How is this measured? Flow time is typically measured by considering the average length of time it takes to complete a particular type of work item (stories, features, capabilities, epics). A histogram is a useful visualization of flow time, (Figure 8) since it helps to identify outliers that may need attention alongside supporting the goal of reducing the overall average flow time.
Why is this important? Flow time ensures that organizations and teams focus on what is important – delivering value to the business and customer in the shortest possible time. The shorter the flow time, the less time our customers spend waiting for new features and the lower the cost of delay incurred by the organization.
Flow Load
What does it measure? Flow load indicates how many items are currently in the system. Keeping a healthy, limited number of active items (limiting work in process) is critical to enabling a fast flow of items through the system (SAFe Principle #6).
How is it measured? A Cumulative Flow Diagram (CFD) is one common tool that is used to effectively visualize flow load over time (Figure 9). The CFD shows the quantity of work in a given state, the rate at which items are accepted into the work queue (arrival curve), and the rate at which they are completed (departure curve). At a given point in time, the flow load is the vertical distance between the curves at that point.
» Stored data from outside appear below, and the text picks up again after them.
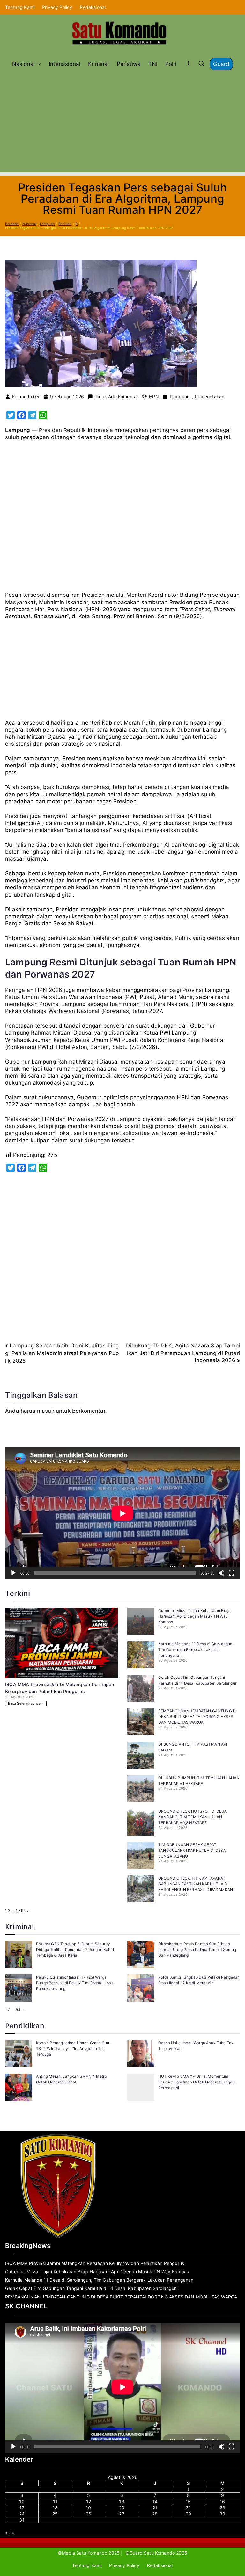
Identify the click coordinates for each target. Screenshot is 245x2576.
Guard (221, 64)
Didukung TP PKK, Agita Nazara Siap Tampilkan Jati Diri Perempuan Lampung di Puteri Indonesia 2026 (183, 1352)
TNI (153, 64)
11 (55, 2501)
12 (88, 2501)
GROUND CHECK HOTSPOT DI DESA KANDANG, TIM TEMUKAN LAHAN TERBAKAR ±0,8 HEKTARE (192, 1817)
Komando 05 (25, 396)
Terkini (17, 1593)
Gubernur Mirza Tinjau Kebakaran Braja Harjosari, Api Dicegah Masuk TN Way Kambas (194, 1616)
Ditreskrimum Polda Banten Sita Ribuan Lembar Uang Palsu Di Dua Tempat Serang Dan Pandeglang (197, 1949)
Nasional (23, 64)
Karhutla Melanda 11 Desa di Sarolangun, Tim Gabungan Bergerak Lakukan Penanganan (196, 1650)
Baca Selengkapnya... (26, 1703)
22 (188, 2507)
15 (188, 2501)
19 (88, 2507)
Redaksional (93, 7)
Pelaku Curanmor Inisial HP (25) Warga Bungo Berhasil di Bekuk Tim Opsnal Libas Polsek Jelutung (74, 1983)
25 (55, 2513)
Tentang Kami (19, 7)
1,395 (21, 1910)
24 (22, 2513)
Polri (171, 64)
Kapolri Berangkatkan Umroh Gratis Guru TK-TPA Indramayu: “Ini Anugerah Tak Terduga (73, 2048)
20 (121, 2507)
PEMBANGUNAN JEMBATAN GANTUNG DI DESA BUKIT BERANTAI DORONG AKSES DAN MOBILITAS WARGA (197, 1716)
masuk (45, 1411)
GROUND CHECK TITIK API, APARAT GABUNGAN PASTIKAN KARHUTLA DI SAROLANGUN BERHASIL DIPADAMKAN (196, 1884)
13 (121, 2501)
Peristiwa (129, 64)
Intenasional (64, 64)
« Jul (10, 2532)
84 (18, 2009)
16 (222, 2501)
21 (154, 2507)
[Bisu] (221, 1573)
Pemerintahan (209, 396)
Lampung (180, 396)
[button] (38, 64)
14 (155, 2501)
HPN (154, 396)
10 (21, 2501)
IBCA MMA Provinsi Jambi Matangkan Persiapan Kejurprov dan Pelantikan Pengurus (94, 2263)
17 (21, 2507)
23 (222, 2507)
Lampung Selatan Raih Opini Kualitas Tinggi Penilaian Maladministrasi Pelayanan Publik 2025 (62, 1353)
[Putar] (13, 1573)
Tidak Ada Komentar (116, 397)
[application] (122, 1513)
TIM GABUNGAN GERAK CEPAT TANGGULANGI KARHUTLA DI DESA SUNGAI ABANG (192, 1850)
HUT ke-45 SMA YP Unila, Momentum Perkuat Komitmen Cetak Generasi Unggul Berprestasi (196, 2082)
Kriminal (98, 64)
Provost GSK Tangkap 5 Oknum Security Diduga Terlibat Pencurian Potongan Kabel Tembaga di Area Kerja (75, 1949)
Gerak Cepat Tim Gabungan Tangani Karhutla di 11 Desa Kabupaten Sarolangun (91, 2288)
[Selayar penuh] (231, 1573)
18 (55, 2507)
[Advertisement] (122, 118)
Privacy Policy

Why is this important? Increasing flow load is a leading indicator of excess work in process. The likely result will be an increase in future flow times as queues start to build up in the system. For this reason, measuring and reducing flow load is of critical importance. Furthermore, it is easy to see how more frequent delivery lowers flow load while improving flow time and flow velocity.
Flow Efficiency
What does it measure? Flow efficiency measures how much of the overall flow time is spent in value-added work activities vs. waiting between steps.
How is it measured? To correctly measure flow efficiency, the teams, trains, and value streams must clearly understand what the flow is in their case and what steps it passes through. This understanding is achieved with the help of Value Stream Mapping – a process of identifying workflow steps and delays in a system, as shown in Figure 6. (For more on Value Stream Mapping, see the Continuous Delivery Pipeline article and Ref [2]. In addition, the SAFe DevOps course provides comprehensive guidance on performing Value Stream Mapping.) Once the steps have been mapped, flow efficiency is calculated by dividing the total active time by the flow time and is expressed as a percentage, as shown in Figure 10.
Why is this important? In a typical system, that has not yet been optimized, flow efficiency can be extremely low, often in single digits. A low flow efficiency highlights a lot of waste in the system along with bottlenecks and delays that should be addressed. Conversely, the higher the flow efficiency the better the system is able to deliver value quickly.
Flow Predictability
What does it measure? Flow predictability measures how well teams, ARTs and Solution Trains are able to plan and meet their PI objectives.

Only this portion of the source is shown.